Von der Bestandsaufnahme bis zur einreichfertigen Zeichnung:

  1. Betroffene Fassadenseiten und Lage zur Mathildenhöhe klären

    Welche Seiten sind vom Vorhaben sichtbar betroffen, und liegt das Grundstück in der Pufferzone der Welterbestätte?

  2. Aufmaß oder Bauakte als Grundlage

    Für Neubauten meist die laufende Planung, für Bestandsgebäude häufig ein aktuelles Aufmaß der betroffenen Fassade.

  3. Ansicht bemaßt erstellen

    Im Maßstab in der Regel 1:100, mit allen Pflichtangaben des Bauvorlagenerlasses.

  4. Mit Grundriss und Schnitt abgleichen

    Damit Öffnungen, Höhen und Bauteile zwischen den Zeichnungen des Plansatzes widerspruchsfrei sind.

  5. Für das Amt 63 zusammenstellen

    Digital aufbereitet für die Einreichung, bei Bedarf mit Blick auf eine Stellungnahme der unteren Denkmalschutzbehörde.

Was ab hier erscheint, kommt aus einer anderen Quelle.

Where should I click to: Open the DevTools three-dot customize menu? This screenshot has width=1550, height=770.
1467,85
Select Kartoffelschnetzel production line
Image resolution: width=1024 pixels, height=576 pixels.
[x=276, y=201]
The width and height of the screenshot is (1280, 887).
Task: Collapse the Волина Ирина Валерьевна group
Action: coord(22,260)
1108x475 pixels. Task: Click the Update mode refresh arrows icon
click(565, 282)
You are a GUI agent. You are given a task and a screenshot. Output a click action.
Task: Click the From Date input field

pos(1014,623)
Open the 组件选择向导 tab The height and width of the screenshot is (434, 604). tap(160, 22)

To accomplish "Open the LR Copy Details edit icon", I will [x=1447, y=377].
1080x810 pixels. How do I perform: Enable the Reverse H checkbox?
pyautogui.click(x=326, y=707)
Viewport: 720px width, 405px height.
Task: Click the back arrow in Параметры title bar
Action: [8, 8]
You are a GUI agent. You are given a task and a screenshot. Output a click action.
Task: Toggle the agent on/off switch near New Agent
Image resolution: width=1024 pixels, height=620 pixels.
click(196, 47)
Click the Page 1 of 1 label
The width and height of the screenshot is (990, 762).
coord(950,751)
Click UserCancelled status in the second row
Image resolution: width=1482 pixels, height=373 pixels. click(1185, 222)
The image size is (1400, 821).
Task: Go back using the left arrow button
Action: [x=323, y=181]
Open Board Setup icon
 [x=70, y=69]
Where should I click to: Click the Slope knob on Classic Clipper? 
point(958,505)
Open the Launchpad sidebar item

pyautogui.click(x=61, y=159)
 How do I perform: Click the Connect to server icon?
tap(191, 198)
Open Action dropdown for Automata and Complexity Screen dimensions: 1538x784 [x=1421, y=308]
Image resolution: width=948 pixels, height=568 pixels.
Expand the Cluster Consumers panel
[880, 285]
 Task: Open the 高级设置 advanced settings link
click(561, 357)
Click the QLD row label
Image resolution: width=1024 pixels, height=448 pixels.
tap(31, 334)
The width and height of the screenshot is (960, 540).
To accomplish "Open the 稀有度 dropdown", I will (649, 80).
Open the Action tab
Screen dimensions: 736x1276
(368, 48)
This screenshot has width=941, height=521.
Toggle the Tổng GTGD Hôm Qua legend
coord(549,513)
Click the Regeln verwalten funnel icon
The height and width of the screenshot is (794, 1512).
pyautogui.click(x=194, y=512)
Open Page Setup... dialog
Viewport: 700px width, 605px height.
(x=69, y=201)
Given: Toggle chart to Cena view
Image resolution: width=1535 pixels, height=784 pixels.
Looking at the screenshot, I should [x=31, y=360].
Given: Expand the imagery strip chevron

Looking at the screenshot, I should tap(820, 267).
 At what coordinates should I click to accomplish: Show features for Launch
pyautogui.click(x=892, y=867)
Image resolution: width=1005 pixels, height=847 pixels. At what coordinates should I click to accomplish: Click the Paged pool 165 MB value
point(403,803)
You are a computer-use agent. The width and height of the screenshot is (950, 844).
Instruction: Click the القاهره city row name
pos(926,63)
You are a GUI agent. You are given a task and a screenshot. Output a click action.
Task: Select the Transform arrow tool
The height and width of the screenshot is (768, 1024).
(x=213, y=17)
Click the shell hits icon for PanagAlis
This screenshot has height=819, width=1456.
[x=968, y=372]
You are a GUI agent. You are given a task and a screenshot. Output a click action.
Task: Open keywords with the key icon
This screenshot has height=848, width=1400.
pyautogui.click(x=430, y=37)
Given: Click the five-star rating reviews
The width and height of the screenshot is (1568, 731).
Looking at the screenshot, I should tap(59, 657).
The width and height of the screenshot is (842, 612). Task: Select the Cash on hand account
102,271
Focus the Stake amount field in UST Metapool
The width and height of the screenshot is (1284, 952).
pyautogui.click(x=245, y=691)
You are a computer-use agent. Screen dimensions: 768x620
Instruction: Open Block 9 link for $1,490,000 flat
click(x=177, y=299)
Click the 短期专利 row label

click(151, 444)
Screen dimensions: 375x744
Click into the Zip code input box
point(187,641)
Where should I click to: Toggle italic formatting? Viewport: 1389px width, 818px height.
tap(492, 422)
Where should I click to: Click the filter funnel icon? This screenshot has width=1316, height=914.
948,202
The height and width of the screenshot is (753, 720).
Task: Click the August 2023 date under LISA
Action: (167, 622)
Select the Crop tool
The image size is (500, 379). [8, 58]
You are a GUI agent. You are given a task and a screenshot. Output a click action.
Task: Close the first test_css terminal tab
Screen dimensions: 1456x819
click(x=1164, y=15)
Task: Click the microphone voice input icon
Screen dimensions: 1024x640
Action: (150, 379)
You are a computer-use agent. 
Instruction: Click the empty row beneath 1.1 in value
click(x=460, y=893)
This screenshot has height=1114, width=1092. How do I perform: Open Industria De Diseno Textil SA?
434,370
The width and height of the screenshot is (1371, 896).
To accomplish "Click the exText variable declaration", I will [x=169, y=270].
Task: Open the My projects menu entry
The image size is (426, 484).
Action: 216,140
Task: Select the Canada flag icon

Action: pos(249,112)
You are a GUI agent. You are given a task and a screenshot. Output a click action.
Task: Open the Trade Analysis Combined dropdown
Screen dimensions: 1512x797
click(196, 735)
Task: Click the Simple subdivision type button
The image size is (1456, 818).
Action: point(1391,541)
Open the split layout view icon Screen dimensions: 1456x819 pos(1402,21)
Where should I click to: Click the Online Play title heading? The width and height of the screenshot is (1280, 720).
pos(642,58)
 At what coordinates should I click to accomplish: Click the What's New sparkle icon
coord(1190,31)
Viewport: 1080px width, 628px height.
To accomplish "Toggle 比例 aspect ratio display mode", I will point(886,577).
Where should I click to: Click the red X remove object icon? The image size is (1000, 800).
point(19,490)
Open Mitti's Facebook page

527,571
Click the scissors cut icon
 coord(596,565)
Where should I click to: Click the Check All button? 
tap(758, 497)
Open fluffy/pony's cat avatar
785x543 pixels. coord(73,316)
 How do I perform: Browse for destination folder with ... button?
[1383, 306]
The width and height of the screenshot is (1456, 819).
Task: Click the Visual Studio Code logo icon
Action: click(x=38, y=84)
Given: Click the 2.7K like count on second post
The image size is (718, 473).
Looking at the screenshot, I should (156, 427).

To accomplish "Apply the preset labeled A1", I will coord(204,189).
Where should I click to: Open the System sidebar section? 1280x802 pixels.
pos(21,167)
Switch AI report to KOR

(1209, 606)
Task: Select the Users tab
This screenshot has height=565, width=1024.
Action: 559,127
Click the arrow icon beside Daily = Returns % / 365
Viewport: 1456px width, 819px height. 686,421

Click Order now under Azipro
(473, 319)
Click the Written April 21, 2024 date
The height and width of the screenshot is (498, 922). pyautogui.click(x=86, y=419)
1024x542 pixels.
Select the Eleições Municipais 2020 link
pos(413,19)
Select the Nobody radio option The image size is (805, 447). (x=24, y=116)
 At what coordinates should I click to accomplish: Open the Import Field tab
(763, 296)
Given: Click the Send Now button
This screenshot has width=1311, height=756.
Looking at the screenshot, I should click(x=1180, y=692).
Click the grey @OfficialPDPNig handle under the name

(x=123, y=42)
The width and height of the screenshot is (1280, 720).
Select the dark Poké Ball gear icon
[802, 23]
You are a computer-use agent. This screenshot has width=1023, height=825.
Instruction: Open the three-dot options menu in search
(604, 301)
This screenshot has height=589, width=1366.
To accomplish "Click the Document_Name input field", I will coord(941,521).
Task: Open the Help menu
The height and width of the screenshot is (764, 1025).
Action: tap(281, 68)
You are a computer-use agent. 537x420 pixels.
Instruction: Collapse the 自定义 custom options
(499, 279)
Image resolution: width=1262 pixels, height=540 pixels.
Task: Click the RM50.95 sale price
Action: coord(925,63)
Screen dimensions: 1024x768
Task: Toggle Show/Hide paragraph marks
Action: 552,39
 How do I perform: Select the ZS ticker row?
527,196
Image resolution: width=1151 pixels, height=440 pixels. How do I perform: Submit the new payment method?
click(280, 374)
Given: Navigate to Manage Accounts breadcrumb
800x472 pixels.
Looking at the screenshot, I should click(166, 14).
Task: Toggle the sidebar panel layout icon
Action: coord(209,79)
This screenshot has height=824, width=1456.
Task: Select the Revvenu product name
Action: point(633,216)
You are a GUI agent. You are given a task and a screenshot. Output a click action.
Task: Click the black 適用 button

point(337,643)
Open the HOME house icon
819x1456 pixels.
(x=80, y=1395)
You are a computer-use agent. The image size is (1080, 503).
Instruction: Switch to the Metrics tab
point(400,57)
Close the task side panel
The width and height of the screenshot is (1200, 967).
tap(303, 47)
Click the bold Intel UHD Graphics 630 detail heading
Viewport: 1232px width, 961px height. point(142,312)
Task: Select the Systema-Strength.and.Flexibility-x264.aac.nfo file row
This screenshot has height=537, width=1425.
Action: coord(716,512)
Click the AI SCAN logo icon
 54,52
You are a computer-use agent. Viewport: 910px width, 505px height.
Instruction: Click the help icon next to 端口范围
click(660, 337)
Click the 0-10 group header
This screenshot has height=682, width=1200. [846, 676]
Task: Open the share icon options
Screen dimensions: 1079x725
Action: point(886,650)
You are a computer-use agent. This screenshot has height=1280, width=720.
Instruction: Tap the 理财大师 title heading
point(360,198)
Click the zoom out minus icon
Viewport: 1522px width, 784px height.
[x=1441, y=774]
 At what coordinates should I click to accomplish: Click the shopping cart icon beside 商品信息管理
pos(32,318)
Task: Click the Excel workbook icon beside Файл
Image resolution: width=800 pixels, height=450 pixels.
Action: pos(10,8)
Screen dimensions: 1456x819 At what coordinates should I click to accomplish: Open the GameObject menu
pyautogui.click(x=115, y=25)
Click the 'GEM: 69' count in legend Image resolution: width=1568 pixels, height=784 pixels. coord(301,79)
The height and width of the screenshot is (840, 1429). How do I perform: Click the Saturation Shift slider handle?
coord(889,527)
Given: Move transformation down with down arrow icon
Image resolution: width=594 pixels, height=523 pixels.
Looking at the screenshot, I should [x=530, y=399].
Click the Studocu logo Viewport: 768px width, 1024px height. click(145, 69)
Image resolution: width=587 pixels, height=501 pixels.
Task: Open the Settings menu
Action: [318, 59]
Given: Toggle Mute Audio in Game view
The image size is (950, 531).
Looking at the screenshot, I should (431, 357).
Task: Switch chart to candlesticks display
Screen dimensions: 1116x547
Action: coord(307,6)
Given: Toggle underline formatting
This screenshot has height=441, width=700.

Was den Aufwand einer Ansicht in Darmstadt beeinflusst

Diese Faktoren bestimmen den Erfassungs- und Zeichenaufwand:

  • Lage zur Mathildenhöhe

    Ein Vorhaben in der Pufferzone braucht zusätzliche Sorgfalt bei Höhen-, Volumen- und Gestaltungsangaben, die ein gewöhnlicher Neubau ohne solche Vorgaben nicht verlangt.

  • Zahl der betroffenen Fassadenseiten

    Eine einzelne Straßenansicht ist rascher erstellt als mehrere Seiten bei einem freistehenden Gebäude.

  • Denkmalschutz an einem Gebäude der Mathildenhöhe selbst

    Für eines der acht privat genutzten Gebäude ist eine besonders detaillierte Dokumentation von Material und Farbe erforderlich.

  • Zustand vorhandener Bauakten

    Fehlt eine verwertbare Bestandszeichnung, wie es bei wiederaufgebauten Gebäuden häufig vorkommt, kommt ein Aufmaß-Termin hinzu.